China’s Top Money Market Fund Yu’ebao Sees Annual Yield Almost Halve
Qi Qi
DATE:  Dec 31 2024
/ SOURCE:  Yicai
China’s Top Money Market Fund Yu’ebao Sees Annual Yield Almost Halve China’s Top Money Market Fund Yu’ebao Sees Annual Yield Almost Halve

(Yicai) Dec. 31 -- The yield of China’s largest money market fund, Tianhong Yu’ebao, which is owned by fintech giant Ant Group, has fallen 48 percent this year, following a series of interest rate cuts by the central bank.

The average seven-day annualized yield of Yu’ebao was 1.24 percent yesterday, compared with 2.39 percent in early January, according to Wind Information data. At China’s 364 money market funds, it was 1.48 percent, down from 2.34 percent.

Despite this decline, the total size of money market funds has grown, reflecting ongoing demand for low-risk investments. They had CNY13.03 trillion (USD1.79 trillion) of assets as of Sept. 30, an increase of CNY1.76 trillion (USD241.1 billion) from the end of last year, the largest gain of any fund type this year, according to the Asset Management Association of China.

The People’s Bank of China lowered its policy rates several times this year, guiding the benchmark Loan Prime Rate and bond market financing rates lower. The one-year and over five-year LPRs were cut three times, falling to 3.1 percent from 2.45 percent and to 3.6 percent from 4.2 percent, respectively, with both now at historic lows.
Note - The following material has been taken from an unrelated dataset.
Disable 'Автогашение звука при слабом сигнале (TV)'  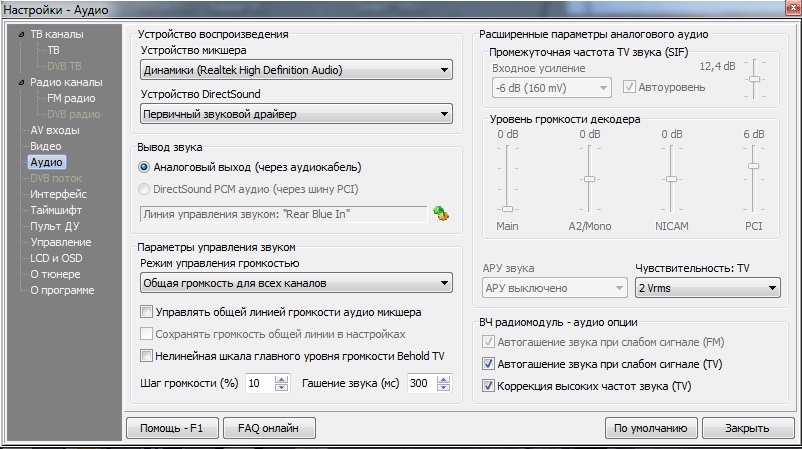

China’s top leadership pledged earlier this month to embrace a “moderately loose” monetary policy next year in a move away from the “prudent” stance followed over the past 14 years. Given that, yields may fall further in the short term, Zhi Yuan, deputy director of the cash management department of Wanjia Asset, told Yicai. 
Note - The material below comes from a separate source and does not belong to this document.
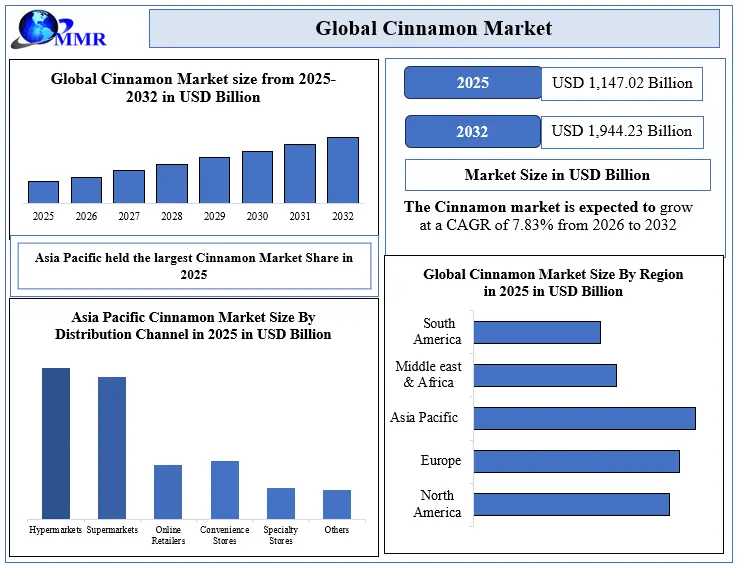738x568 pixels.
Task: Click the Others distribution channel bar
Action: 337,503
“But the short-term drop in money market fund yields will not affect their payment and allocation functions,” Zhi added.

Among all savings products, money market funds still offer a relatively higher return on investment, as most major Chinese banks have cut deposit rates to less than 0.2 percent. Citic Securities said it expects funds to be redirected to other short-term bonds as a result of lower deposit rates.